◆ Records shown

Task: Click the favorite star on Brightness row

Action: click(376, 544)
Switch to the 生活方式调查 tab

* * *

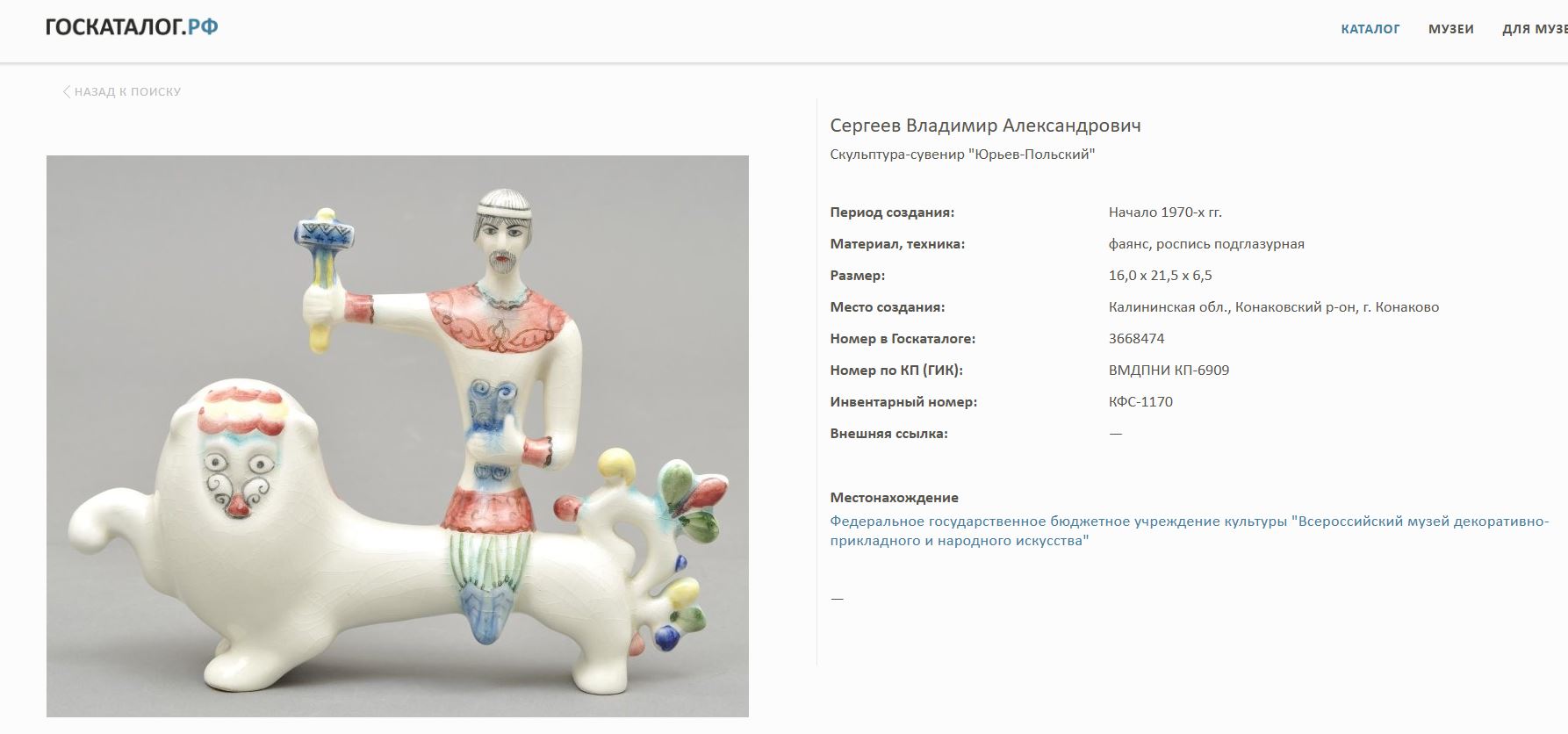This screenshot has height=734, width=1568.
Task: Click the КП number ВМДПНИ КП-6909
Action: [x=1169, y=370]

◆ Task statement
Your answer should consist solely of the lines above from the line with "Task: Click the favorite" to the line with "Switch to the 生活方式调查 tab", both included, reproduced exactly.

◆ Answer space
Task: Click the favorite star on Brightness row

Action: click(376, 544)
Switch to the 生活方式调查 tab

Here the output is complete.